Bobby Dupea proves on two occasions that he had fluent mastery of these pieces, that he was probably the most talented person in the musical family, and yet he had a disdain for all that his well heeled family stood for. He liked the family nonetheless, but he was running away from the comfort it offered to his own world of his choosing.

The brilliant screenplay has the Dupea family names linked to music as the family indeed is. Bobby or Robert Eroica Dupea has a middle name linked to the popular name of Beethoven’s Third Symphony,  Bobby Dupea’s sister name is Tita, short for Partita—a term in music for a suit of musical pieces, and  Bobby’s brother Carl has a middle name Fidelio, the name of Beethoven’s only opera (the very name Kubrick would later use enigmatically in his Eyes Wide Shut).

While viewers would wonder where Bobby Dupea is headed at the end of the film a close look at the Eastman’s screenplay provides all the answers.
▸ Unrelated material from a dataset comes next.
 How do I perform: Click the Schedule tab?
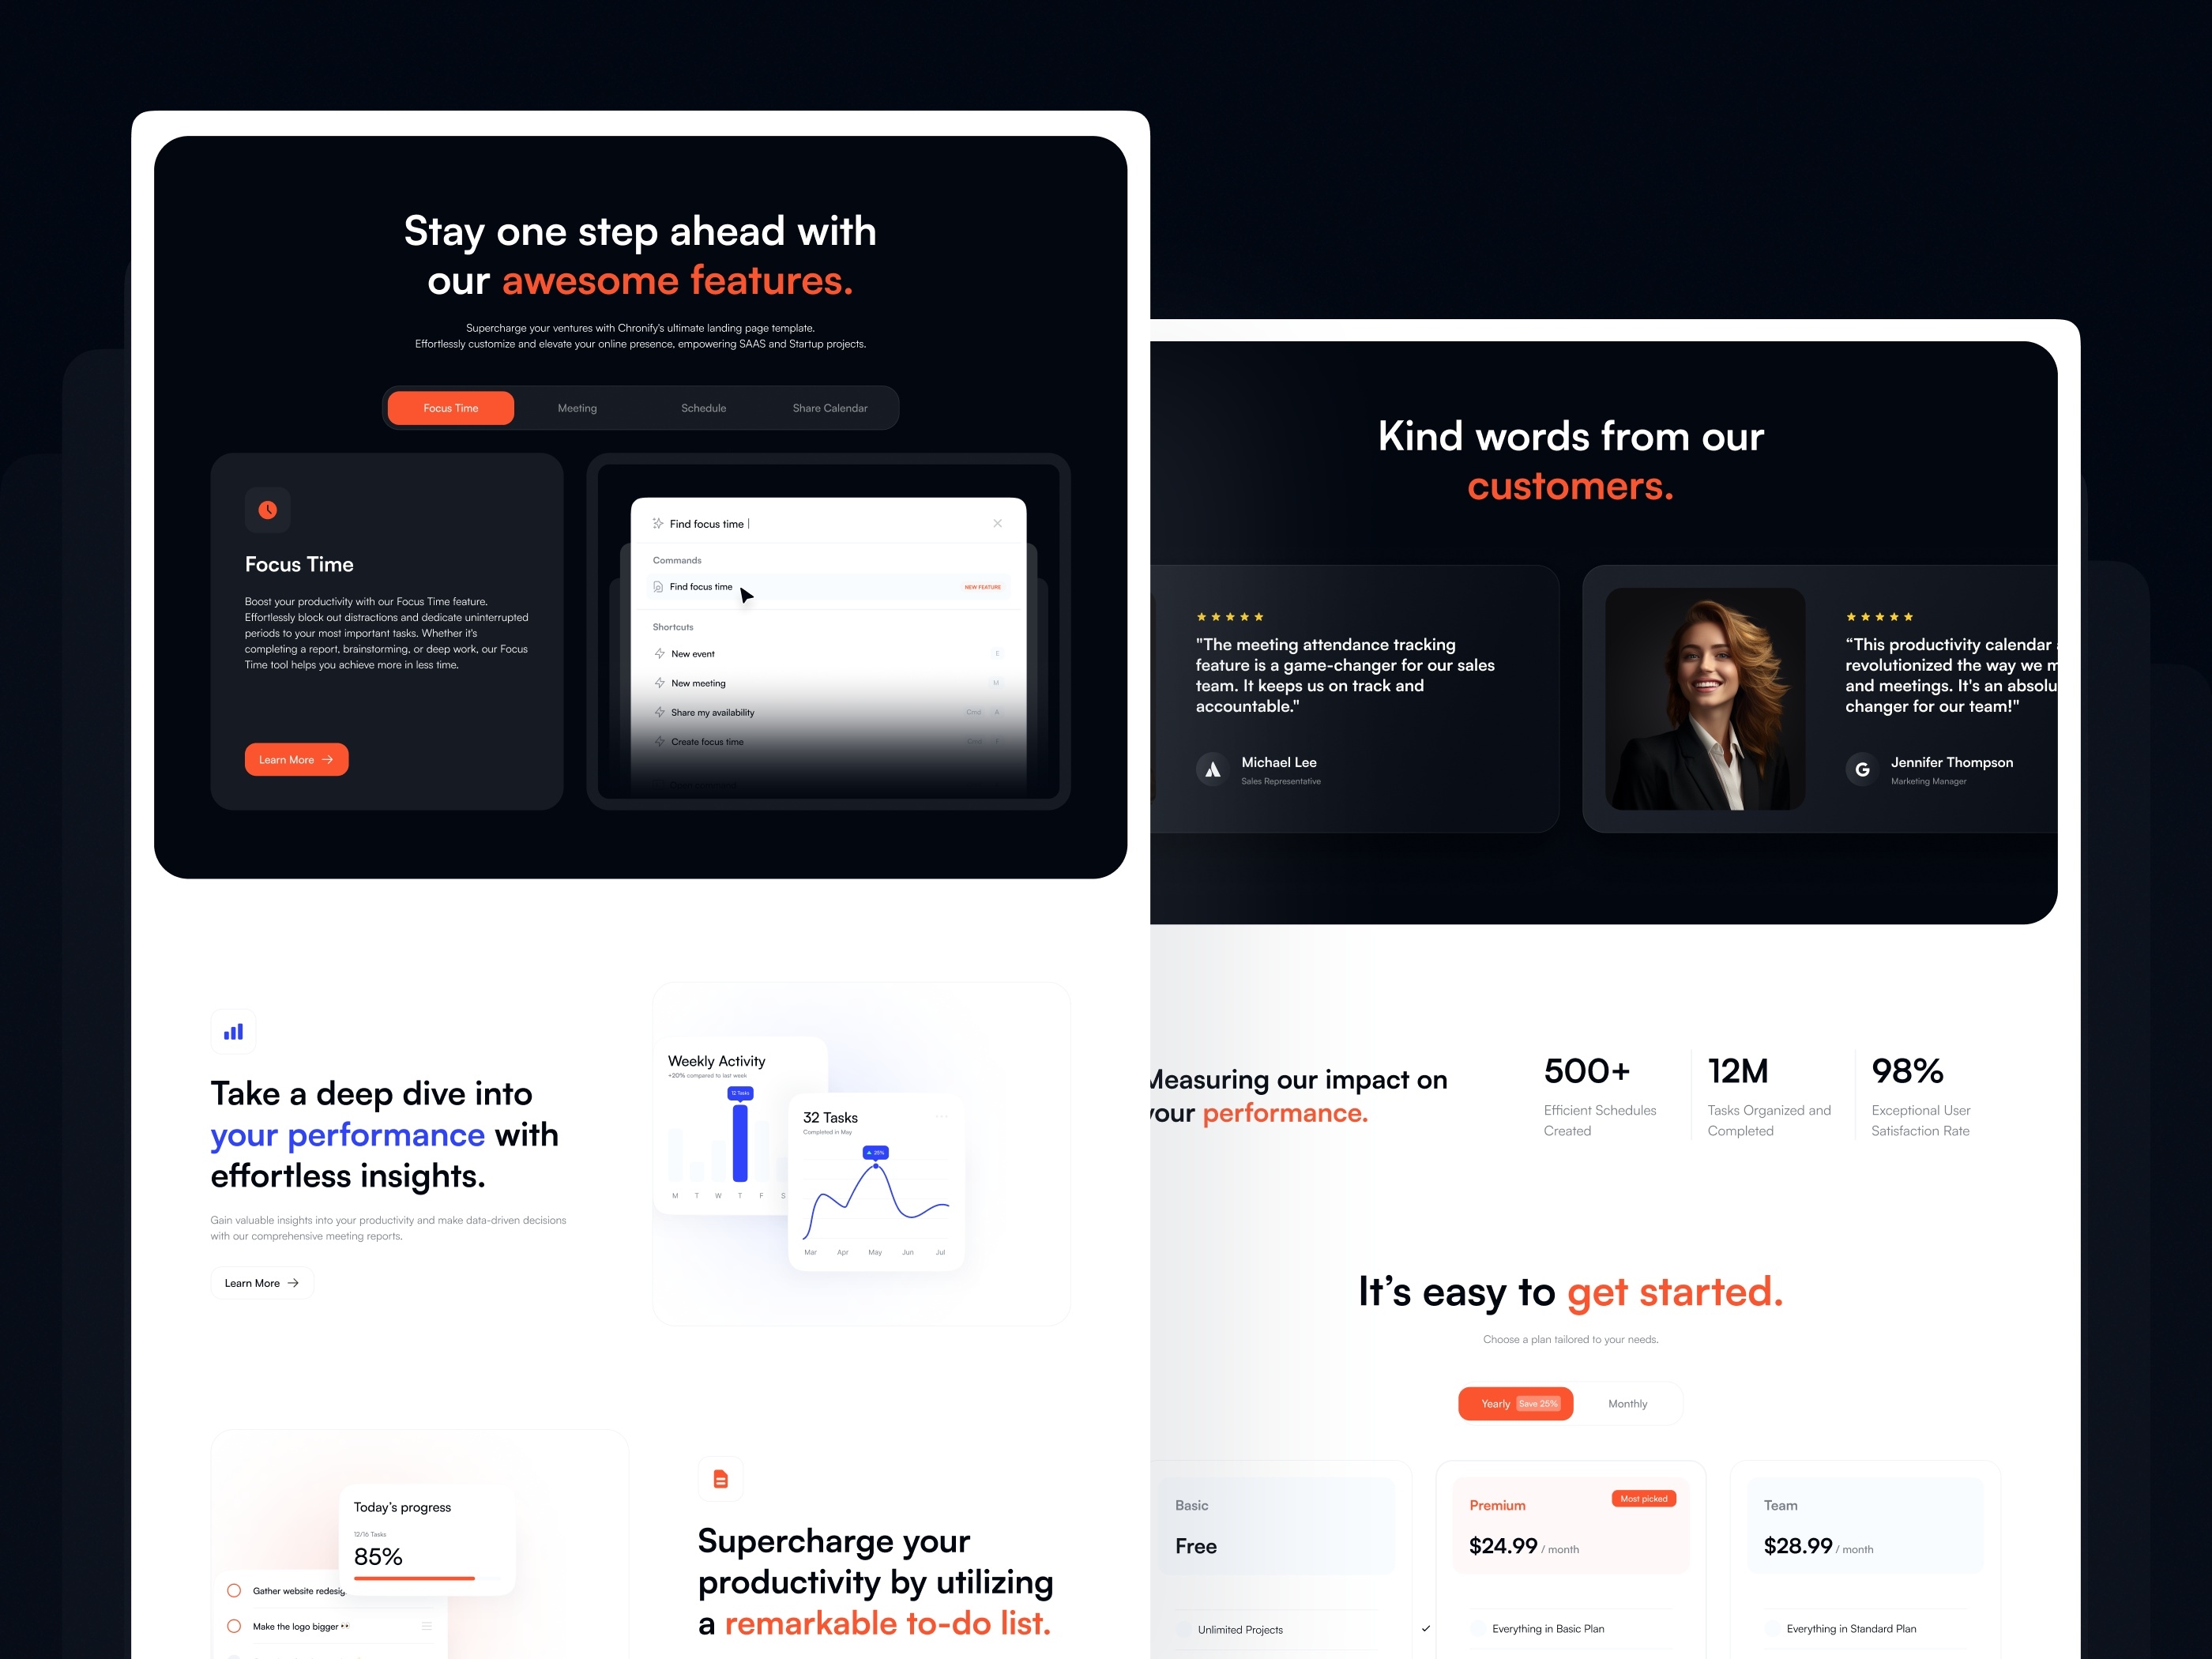(705, 408)
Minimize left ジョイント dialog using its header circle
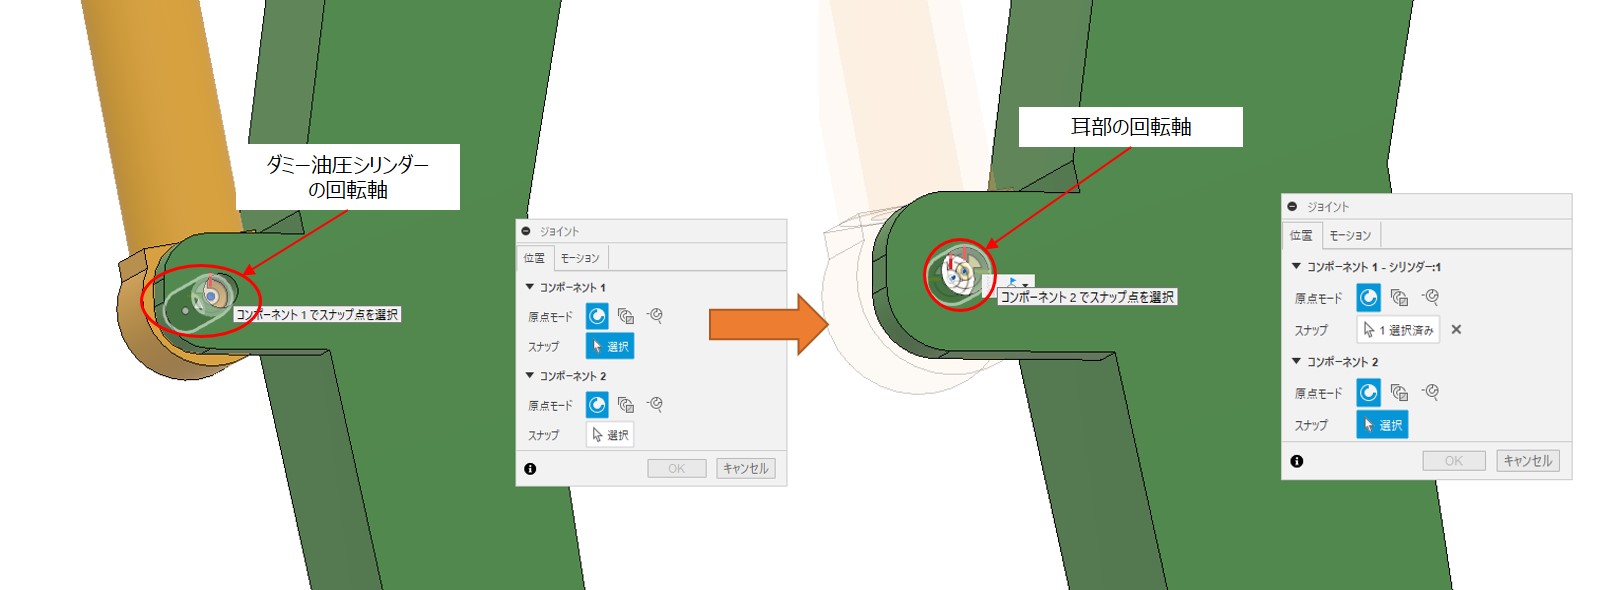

Bobby tells his sister that he will see his father before heading for Canada; the truck driver says he is heading north of Washington State, which would mean Canada or Alaska; and the hitch-hikers given a lift on Bobby’s car talked of Alaska being “clean.”

The transformed Bobby (Nicholson), suave in actions, speech and dress, as sister "Tita" watches 

Beyond the structure and the references to classical music that encompasses the Dupea family (in stark contrast to the Tammy Wynette world of the simple-minded Rayette), the film presents an alienated but very thoughtful Bobby Dupea. Bobby comes back to comfort a hurt Rayette who is sulking in a car lot alone in the night. Again Bobby could have left behind Rayette before going to see his family but he takes her along. When friends of his family poke fun of Rayette’s mental capacity, he comes to her rescue and rebukes her tormentor. Finally, when he wants to cut off his links with Rayette he gives her his entire wallet. So also Bobby cares for his father and his sister. The script builds up a caring Bobby Dupea, who even rushes to the aid of his male friend who is being chased by two strangers.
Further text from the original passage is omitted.